TMS lijkt daarvoor de ideale oplossing, maar los van André ten Dam zelf en enkele trouwe aanhangers van zijn model, hebben tot nu toe geen economen van naam zich vierkant achter deze oplossing gesteld. Ik heb van André begrepen dat hij vaak achter de schermen lovende commentaren krijgt van economen of politici, maar voor de bühne is het weer een ander verhaal.

Terecht of onterecht, zolang er geen eenduidig wetenschappelijk draagvlak is voor TMS, denk ik dat de politiek zich hier niet aan zal wagen. Ik ben daarom in zekere zin weer teruggekeerd naar het euro-holiday model van prof.
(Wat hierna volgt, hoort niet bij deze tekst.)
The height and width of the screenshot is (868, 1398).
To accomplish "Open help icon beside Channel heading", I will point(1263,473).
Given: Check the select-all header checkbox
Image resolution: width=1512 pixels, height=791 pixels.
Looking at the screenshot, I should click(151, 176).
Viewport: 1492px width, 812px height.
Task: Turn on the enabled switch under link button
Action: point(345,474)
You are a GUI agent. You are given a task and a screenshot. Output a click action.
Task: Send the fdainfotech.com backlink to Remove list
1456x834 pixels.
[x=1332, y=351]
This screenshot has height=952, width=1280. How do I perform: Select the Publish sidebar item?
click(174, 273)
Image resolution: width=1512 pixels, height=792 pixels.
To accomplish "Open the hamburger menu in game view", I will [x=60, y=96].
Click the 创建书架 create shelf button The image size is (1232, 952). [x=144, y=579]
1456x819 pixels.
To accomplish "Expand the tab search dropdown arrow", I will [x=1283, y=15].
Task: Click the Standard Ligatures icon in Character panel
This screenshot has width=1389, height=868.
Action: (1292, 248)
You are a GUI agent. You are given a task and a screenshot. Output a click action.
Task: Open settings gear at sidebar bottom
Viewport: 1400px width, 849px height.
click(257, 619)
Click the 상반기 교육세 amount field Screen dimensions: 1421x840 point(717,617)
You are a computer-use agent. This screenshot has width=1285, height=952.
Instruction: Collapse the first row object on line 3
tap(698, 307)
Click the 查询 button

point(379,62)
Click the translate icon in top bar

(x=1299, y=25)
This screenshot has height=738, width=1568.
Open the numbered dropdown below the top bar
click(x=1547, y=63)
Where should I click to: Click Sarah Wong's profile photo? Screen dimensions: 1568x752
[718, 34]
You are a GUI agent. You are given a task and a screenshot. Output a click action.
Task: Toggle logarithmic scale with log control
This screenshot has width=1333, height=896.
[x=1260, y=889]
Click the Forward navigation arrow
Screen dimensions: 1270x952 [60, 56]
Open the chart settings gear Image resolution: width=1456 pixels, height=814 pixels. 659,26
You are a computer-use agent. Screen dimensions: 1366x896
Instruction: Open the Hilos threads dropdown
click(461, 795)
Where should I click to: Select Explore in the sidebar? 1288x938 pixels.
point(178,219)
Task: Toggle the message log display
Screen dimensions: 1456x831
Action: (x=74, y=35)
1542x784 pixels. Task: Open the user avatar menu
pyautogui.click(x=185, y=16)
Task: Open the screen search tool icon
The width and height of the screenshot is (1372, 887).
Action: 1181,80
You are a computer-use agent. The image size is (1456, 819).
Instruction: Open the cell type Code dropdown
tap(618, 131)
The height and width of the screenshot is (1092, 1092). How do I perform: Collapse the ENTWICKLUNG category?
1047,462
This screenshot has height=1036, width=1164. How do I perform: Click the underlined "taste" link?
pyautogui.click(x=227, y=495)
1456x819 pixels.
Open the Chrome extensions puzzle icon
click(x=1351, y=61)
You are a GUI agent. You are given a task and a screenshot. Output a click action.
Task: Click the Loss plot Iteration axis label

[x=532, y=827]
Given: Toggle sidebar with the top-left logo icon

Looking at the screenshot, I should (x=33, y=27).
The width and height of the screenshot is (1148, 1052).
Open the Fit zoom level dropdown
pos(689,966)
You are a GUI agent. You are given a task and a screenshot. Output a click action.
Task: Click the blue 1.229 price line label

Graafland. Niet ideaal, maar door landen zoals Griekenland of Italië een ruime periode te laten herstellen met een eigen munt, voorkomen we in ieder geval dat wij als Nederland worden meegesleept in een schuldenunie. Ik zie ook weinig in de megalomane plannen van de Europese Commissie, mede omdat de EU op dit vlak geen goede trackrecord heeft. Denk maar aan zinloze vliegvelden in the middle of nowhere en allerlei andere soorten van grove verspilling van belastinggeld onder de hoede van de EU.

Nu er in toenemende mate verzet is bij de groep landen die aangeduid wordt als “de verstandige vier”, te weten Nederland, Oostenrijk, Zweden en Denemarken, zou het goed zijn om de verschillende monetaire oplossingsmodellen nog eens op tafel te leggen. Er zijn weinig mensen meer in deze landen, die nog geloven in het sprookje van de eenheidseuro!